74

Los últimos en marcharse son los oficiales y los soldados de la policía militar. Desde el salón en el que trabaja, Leva los ve alejarse por la carretera de entrada al valle. Durante días seguirá limpiando las chimeneas y avivando los fuegos.

Algunas tardes vaga por el campo. El aserradero y la planta han sido cerrados a cal y canto, a la espera, quizá, de que envíen a alguien para desmantelar la maquinaria. También el cercado tiene los portones cerrados. Dentro, tres hombres pululan desorientados y lentos. Hay uno tumbado al sol sobre el tejado de uno de los barracones, junto al lugar en el que Leva pasó su primera noche. Otro, a cuatro patas, escarba en la tierra con la cabeza a ras de suelo. Rebusca entre la grava y, cuando encuentra algo, se lleva los dedos a la boca y mastica. El resto yace en los barracones, sin mortaja ni óbolos.

Ese invierno se alimenta de bayas y de lo que consigue cazar; como mucho, ratones árticos y cangrejos de río. Se ha instalado en el chamizo de las herramientas, a donde ha llevado la estufa de uno de los cuartos.

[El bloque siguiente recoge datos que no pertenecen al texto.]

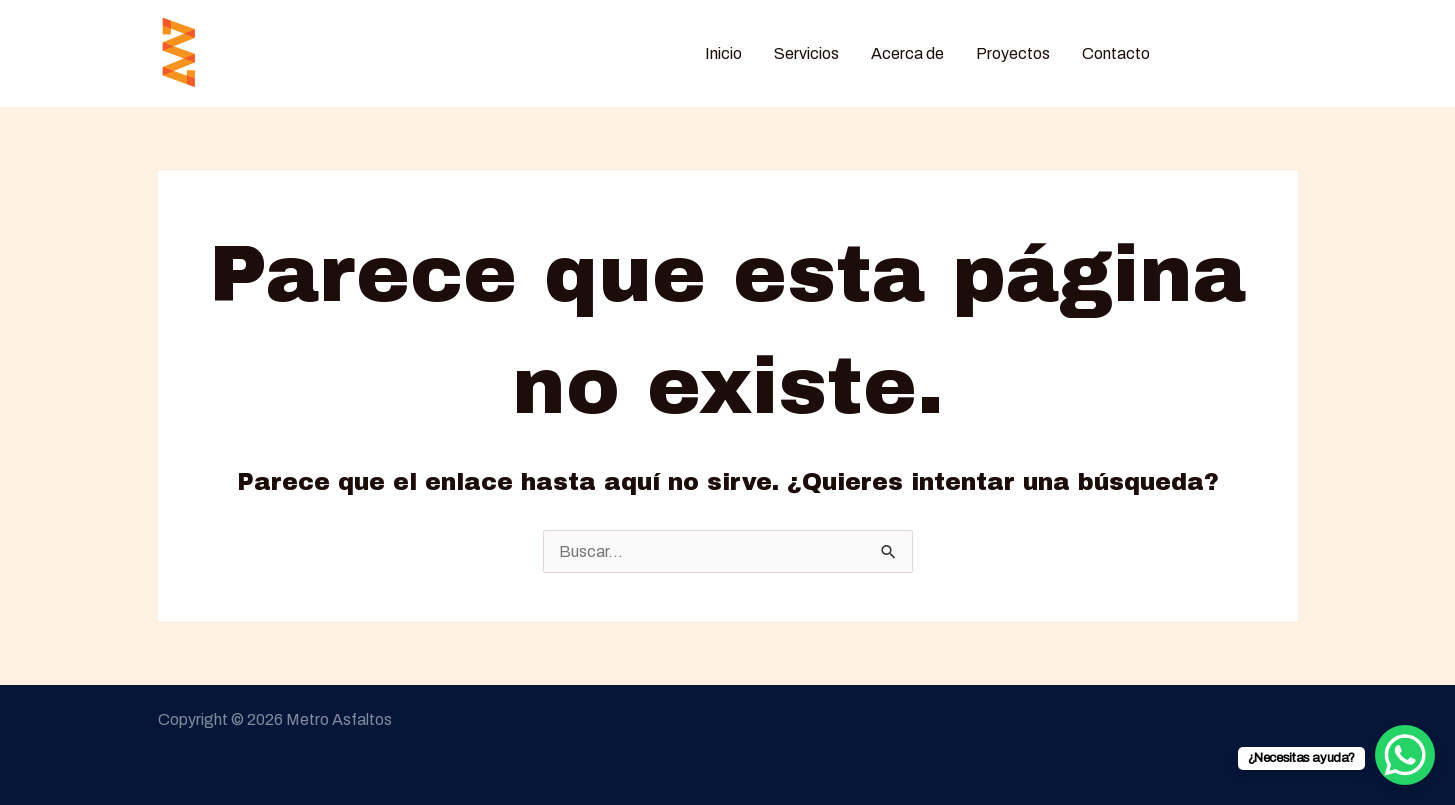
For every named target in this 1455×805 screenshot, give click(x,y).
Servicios (806, 53)
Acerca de (907, 53)
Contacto (1116, 53)
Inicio (723, 53)
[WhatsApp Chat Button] (1405, 755)
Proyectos (1013, 53)
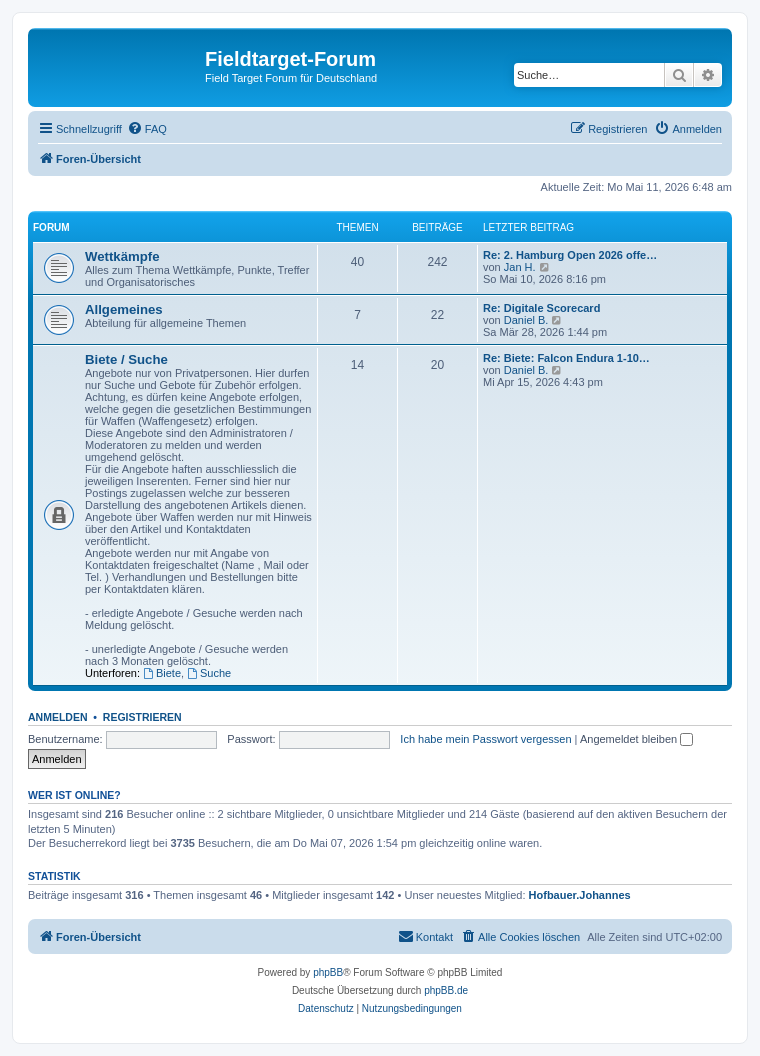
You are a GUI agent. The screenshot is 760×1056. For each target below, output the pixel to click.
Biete (162, 673)
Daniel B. (526, 320)
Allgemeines (124, 309)
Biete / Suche (126, 359)
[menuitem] (147, 129)
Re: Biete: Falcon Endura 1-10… (566, 358)
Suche (209, 673)
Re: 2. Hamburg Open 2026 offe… (570, 255)
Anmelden (58, 717)
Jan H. (520, 267)
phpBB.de (446, 990)
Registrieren (142, 717)
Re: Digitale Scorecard (541, 308)
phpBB (328, 972)
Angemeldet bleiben (636, 739)
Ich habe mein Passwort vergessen (485, 739)
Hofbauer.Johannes (580, 895)
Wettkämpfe (122, 256)
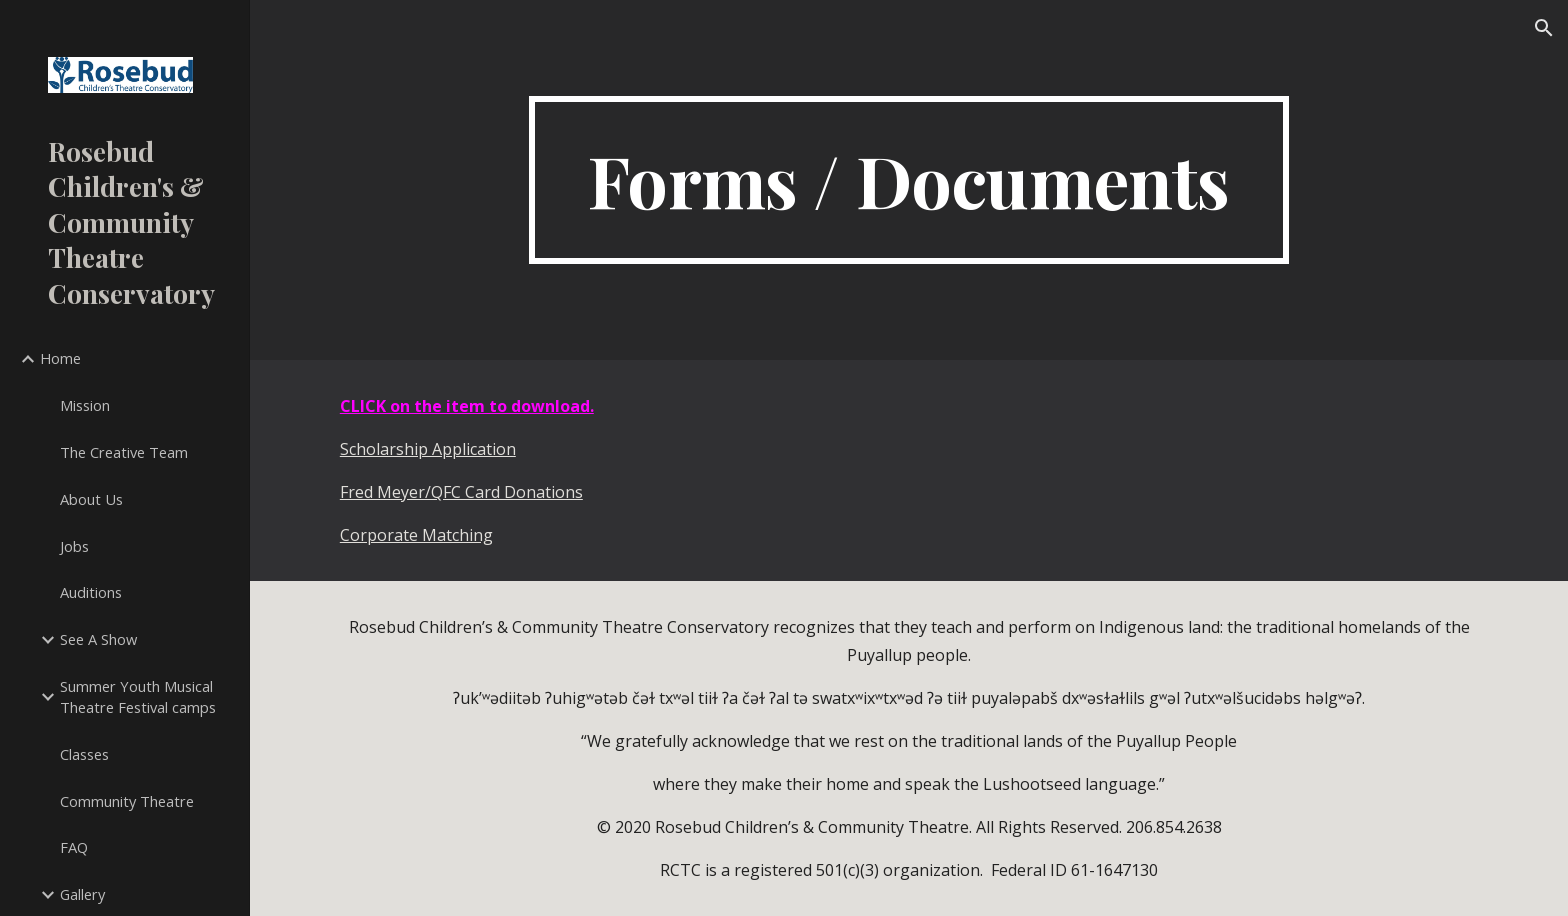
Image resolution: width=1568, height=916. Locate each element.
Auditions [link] (91, 592)
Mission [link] (85, 405)
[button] (1544, 28)
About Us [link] (91, 499)
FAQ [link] (74, 847)
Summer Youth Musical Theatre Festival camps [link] (138, 696)
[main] (909, 180)
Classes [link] (84, 754)
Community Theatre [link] (127, 801)
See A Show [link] (98, 639)
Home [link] (60, 358)
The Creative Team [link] (124, 452)
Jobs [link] (74, 546)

Cada cierto tiempo entra en la casa de gobierno por la puerta de la cocina, de la que conserva la llave. Recorre las estancias, abre los postigos, barre la arenilla que la humedad ha desprendido de los muros. Uno de esos días se detiene en el taller de los sastres. No hay rastro de sus cantos, nada recuerda de ellos. Sobre la mesa de corte hay una pieza de tela con patrones de papel cogidos con alfileres. Cintas métricas, bobinas de hilo, tijeras. En las perchas hay varias camisas y chaquetas con etiquetas de cartón colgando de los botones.

En primavera, cuando la nieve se retira del camino, sale de la casa, cierra la puerta tras de sí y comienza a caminar por la carretera con las abundantes aguas del deshielo descendiendo junto a él. Tardará dos días en arrancar el cartón de la chaqueta que ha elegido para su regreso.